At this point, I’m investing some time to improve my technical skill on (X)HTML, CSS, page layouts and different skins for applications mostly based on CSS.
Of course I’m not a designer, and probably never will be. But I know for sure, every developer must know “the minimum” at least, or we will be in the #yerdoinitwrong category.
Studding a few Rails applications and how they implement different css skins for the same page, I get shocked.
There is no guide line to follow, pattern to apply, base layout to use, and most important: no naming convention at all.
So, I have searched the web for all these items just to get even more chocked.
Why? The only thing people agree is to disagree. They don’t even agree if it is fair to use a reset css or not.
So, I need to start making my own decisions and establish some rules by myself.
Let me start by the reset css subject. I will not argue about that. There is a lot of discussions over the internet: people considering pros, other considering cons about using the reset css.
After reading most of the discussions, evaluated and tested all the “reset.css” files listed in this collection.
I took the decision to use a “reset.css” file. But the one I have chosen was the W3C proposal.
It is a bit longer if compared with others, but it considers the phrase “a default style sheet must show an HTML page content into a readable and useful way”, seriously.
If you want to make your own tests, I have created and published a basic HTML test page.
In my tests most of the available “reset.css” files (including the popular YUI), turns the HTML content into an unreadable and useless format. That is my reasoning about using the standard W3C reset option.
Next topic, the page layout and element names, in this topic we have a few statistics and agreement about.
You can see a few statistics naming conventions.
Words I think we should consider when naming are: meaning, brevity, clarity, semantic, generic (thanks to Nicole Sullivan).
So, taking my own site as an example:
The main area proposal:
Words like “wrapper” and “main” are not so clear in my opinion. Inside the body, we simply have our desired “page”, that is it.
In our page we have three main areas we can consider a practical standard. The popular: header, content and footer.
And finally each of these areas will be divided into sections:
The left, the center and the right sections, are nothing more then columns.
That points to the last topic: the oocss proposal, which can be used to put it all together.
You can find associated links from the oocss home, or go to the project itself.
And it is very easy to define and combine columns using the oocss Grids “sizeXofY” classes.
I am a fan of the oocss way; despite disagreeing on some points and need to change it a bit for my specific needs, most of my class names and current css style came from there.

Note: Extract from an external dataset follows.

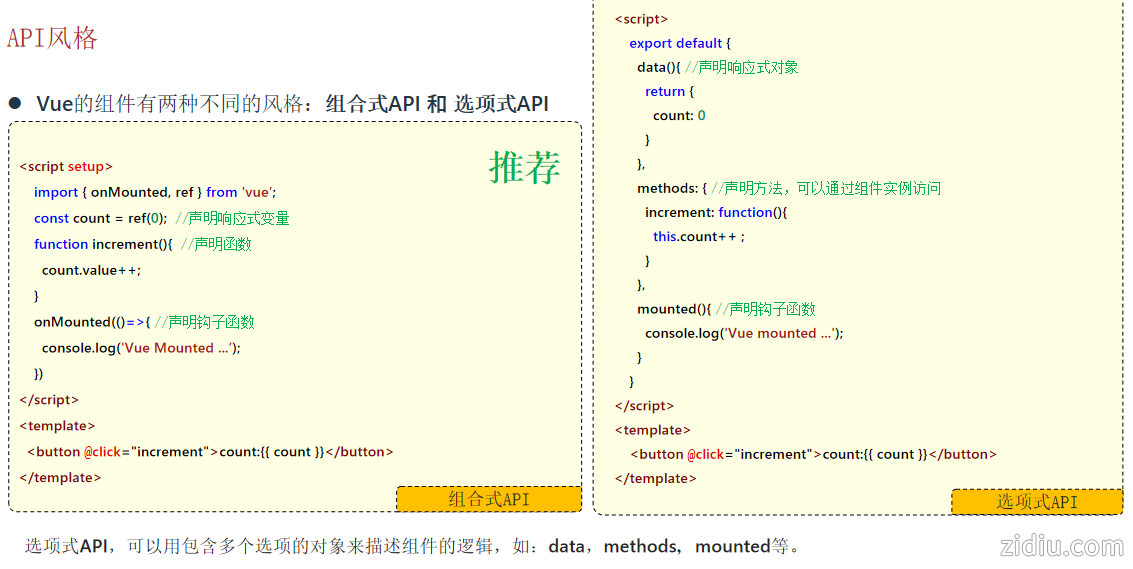Click the import onMounted, ref code line
The height and width of the screenshot is (569, 1133).
(x=154, y=192)
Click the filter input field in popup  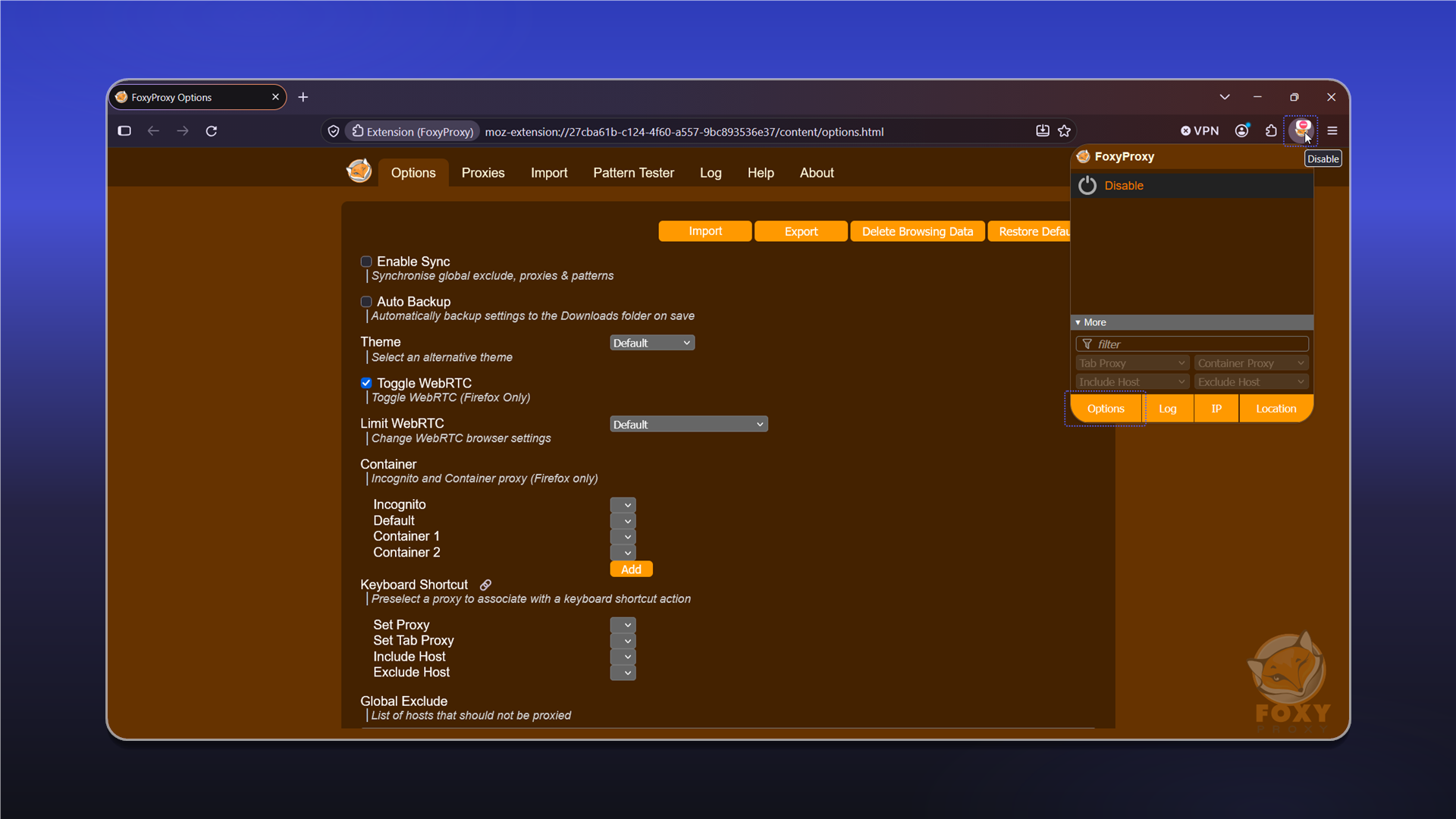click(x=1192, y=344)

OOCSS has some key points:
• use modular components
• be consistent
• use grids
• minimize use of css selectors
• use multiple classes per element to extend behaviour
• separate container and content
• new pages should not need new css
and key points to avoid
• avoid location dependent styles
• avoid styling by id
• avoid specifying the tag a class applies to
• avoid drop shadows and rounded corners over image backgrounds
According to Nicole Sullivan: “OOCSS isn’t really a framework … but a way of writing scalable, sane, maintainable CSS”.
You can have a First Look on Object Oriented CSS.
And a live sample (my own version) of OOCSS.
It is not even a final draft; it is a work in progress.
Any suggestions are welcome.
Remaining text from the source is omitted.